--- EXERCISE DATA Enclosed Below ---

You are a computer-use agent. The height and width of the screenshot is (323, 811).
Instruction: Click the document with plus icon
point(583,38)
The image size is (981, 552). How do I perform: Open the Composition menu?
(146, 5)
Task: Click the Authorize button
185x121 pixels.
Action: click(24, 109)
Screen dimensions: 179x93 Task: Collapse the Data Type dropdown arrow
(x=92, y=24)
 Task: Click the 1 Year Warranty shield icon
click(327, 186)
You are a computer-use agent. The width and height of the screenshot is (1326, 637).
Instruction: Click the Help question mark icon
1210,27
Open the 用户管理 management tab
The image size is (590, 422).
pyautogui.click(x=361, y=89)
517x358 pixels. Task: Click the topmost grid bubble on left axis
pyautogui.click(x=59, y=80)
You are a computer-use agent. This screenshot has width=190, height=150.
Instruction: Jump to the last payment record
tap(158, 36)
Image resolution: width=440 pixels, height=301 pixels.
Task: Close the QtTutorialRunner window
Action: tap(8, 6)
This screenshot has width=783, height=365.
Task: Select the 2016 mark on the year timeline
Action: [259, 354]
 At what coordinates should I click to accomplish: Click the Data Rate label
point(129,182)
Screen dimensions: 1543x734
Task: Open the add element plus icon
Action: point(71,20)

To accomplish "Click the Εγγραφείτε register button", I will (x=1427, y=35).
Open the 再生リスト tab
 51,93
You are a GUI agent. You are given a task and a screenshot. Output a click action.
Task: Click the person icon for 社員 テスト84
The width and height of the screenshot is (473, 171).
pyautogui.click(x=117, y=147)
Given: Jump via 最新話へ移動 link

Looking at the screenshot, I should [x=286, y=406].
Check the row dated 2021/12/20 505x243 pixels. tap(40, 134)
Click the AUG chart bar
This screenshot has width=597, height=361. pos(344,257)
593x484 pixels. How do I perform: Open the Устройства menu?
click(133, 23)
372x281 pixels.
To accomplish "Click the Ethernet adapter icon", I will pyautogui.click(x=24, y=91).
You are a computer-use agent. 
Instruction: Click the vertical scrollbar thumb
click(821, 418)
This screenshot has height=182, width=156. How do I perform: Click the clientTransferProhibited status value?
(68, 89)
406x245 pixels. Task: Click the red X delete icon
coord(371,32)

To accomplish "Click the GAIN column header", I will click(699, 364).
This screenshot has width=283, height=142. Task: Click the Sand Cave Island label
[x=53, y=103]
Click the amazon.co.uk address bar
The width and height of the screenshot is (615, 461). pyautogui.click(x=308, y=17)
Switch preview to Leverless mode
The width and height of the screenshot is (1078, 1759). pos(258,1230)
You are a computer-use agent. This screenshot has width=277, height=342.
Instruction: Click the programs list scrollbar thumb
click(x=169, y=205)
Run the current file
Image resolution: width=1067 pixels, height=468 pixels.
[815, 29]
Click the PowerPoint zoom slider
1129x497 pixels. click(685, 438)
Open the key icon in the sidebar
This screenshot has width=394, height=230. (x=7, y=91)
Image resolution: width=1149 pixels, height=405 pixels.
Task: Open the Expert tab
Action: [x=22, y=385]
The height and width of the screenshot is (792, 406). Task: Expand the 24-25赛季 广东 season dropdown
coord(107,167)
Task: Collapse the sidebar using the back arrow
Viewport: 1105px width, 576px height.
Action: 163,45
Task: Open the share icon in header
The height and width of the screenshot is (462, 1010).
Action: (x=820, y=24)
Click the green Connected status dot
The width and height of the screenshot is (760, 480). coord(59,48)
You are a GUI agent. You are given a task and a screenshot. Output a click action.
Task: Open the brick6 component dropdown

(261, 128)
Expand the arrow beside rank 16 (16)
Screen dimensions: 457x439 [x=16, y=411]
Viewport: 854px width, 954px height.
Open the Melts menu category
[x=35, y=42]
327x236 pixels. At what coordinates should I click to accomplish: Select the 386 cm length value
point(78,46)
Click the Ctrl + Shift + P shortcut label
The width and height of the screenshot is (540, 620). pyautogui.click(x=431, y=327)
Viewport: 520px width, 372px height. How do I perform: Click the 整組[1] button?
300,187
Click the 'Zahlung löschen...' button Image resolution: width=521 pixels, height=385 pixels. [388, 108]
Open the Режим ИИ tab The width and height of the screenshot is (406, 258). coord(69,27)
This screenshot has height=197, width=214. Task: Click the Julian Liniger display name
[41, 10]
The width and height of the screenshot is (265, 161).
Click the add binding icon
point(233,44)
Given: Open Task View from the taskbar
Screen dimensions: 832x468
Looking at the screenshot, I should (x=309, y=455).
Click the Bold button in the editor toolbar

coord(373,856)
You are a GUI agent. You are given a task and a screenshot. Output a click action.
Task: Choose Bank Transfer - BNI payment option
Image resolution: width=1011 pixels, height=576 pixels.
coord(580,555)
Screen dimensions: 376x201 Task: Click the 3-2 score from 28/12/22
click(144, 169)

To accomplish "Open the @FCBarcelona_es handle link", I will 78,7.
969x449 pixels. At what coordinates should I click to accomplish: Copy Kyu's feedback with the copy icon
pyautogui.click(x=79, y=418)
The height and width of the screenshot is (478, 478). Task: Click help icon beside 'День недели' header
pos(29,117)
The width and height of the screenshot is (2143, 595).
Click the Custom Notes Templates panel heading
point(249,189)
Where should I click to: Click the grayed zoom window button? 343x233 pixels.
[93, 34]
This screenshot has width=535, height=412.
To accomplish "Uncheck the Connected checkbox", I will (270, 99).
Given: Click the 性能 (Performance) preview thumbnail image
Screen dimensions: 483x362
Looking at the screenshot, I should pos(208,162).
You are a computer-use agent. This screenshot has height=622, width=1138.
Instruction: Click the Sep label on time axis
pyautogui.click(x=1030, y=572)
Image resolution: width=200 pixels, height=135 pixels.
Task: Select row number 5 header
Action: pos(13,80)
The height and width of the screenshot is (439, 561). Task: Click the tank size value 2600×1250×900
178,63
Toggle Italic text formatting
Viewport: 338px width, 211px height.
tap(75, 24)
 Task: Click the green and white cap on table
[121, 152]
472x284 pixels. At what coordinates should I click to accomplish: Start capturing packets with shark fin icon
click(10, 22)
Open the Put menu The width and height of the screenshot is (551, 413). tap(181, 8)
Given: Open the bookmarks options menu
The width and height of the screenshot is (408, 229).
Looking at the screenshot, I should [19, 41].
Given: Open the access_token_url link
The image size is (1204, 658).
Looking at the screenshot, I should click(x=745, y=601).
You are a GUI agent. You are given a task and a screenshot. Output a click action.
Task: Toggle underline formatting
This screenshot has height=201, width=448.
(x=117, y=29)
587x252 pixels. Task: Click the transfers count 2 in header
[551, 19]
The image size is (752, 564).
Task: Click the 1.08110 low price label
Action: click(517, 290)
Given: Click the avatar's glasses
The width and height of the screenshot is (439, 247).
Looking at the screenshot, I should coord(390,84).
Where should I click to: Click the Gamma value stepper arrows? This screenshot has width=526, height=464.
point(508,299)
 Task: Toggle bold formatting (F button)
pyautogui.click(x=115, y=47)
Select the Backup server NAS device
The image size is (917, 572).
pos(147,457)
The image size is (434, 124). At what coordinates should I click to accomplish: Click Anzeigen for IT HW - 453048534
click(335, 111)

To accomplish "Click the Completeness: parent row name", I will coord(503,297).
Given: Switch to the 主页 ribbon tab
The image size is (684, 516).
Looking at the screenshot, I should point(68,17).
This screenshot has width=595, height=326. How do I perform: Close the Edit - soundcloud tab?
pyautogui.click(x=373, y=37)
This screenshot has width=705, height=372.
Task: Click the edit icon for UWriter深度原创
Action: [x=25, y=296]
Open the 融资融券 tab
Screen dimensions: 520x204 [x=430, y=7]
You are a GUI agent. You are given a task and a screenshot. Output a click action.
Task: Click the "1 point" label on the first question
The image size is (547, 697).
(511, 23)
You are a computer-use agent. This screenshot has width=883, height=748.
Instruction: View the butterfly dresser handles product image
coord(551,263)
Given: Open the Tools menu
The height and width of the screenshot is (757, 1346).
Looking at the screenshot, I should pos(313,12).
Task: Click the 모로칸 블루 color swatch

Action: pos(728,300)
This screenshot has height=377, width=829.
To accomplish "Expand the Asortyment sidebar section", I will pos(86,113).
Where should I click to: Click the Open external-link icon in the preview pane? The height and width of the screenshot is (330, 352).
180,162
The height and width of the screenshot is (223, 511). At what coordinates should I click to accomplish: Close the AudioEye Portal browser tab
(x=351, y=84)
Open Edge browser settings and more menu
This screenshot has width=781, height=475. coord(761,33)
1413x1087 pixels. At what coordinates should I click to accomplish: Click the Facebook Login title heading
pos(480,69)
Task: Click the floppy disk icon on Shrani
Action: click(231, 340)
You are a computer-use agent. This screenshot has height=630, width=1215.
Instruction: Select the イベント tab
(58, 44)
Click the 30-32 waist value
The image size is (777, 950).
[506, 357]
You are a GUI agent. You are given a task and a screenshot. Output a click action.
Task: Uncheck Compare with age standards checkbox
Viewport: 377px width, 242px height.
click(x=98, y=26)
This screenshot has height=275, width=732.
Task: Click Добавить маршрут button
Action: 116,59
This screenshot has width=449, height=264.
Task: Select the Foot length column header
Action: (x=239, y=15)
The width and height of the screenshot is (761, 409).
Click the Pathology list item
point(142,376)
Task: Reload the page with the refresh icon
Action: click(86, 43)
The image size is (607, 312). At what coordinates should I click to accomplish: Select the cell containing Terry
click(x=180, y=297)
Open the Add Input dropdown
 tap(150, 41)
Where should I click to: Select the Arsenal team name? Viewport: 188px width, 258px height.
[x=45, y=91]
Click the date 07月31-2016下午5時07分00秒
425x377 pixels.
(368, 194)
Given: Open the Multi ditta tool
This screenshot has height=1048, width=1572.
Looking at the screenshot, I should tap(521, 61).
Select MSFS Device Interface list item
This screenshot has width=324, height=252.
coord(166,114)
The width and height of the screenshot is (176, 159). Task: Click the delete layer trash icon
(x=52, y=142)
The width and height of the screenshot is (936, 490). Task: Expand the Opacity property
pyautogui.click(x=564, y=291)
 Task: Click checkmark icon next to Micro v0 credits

--- End of Enclosed EXERCISE DATA ---

TASK DESCRIPTION —
In the records, find every line that has the string "checkbox" and copy it.

SOLUTION TO THE PROBLEM —
To accomplish "Uncheck the Connected checkbox", I will (270, 99).
Task: Uncheck Compare with age standards checkbox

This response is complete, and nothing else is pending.